1. Access: If possible, put the stock area in an easily accessible, central spot in the barn, with room for adequate space around the stocks. “You want to provide access to that stock area from the outside of the building directly into that space,” Todd adds. “You want an area where a veterinarian can pull up a vehicle immediately outside where it’s convenient to go in and out to get what he or she needs.” Todd makes that parking spot covered, if he can.

2. Traffic: You want one-way traffic flow through the stock area, ideally in one door and out another. “That way, you aren’t trying to turn a horse in a tight space or back it out of the stocks,” Todd explains. “That’s how a lot of accidents occur.”

3. Water: You need to get water to the stock area and away from it. Todd often incorporates a spring-loaded, retractable hose reel and sprayer at the rear of the stocks, mounted about 7 feet high. “How it’s plumbed depends on the building,” he adds. “If the stock is tubular steel, the lines can be run inside so there are no exposed water lines.

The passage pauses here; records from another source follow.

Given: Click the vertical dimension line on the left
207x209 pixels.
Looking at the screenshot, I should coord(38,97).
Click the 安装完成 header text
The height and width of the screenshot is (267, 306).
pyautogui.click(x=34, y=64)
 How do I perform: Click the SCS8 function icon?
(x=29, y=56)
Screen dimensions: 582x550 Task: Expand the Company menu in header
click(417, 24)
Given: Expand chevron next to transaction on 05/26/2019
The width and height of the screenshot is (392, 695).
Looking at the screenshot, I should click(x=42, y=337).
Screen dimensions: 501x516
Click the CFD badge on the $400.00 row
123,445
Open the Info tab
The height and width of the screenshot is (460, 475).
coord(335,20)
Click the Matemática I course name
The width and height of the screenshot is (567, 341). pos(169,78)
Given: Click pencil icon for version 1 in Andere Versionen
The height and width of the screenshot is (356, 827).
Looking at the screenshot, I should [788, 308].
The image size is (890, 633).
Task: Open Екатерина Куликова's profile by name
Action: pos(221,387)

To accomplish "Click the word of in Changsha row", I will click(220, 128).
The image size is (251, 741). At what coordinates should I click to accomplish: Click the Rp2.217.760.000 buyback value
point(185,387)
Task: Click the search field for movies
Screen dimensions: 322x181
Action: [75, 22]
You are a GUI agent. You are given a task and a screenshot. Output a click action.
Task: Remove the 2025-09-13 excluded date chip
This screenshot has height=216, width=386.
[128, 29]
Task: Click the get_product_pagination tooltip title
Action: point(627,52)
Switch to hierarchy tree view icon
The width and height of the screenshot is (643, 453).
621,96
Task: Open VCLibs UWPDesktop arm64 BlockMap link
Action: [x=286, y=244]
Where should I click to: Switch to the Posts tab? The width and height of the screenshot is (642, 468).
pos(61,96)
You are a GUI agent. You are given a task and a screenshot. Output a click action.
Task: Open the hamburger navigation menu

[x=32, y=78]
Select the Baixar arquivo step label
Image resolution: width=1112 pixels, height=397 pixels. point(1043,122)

Or it can come down from the ceiling. However you do it, you don’t want any exposed water lines. “I can’t tell you how many stock or vet areas I go into that have tiny, residential-type floor drains – they either are slow or they back up all the time,” Todd continues. He recommends high-capacity trench drains with a sump box and clean-out backet to catch larger debris such as manure and hair, keeping main drain lines clear. “We generally put them to the side of the stock because some horses don’t want to step on it,” Todd says. “The drain usually runs the length of the stock.”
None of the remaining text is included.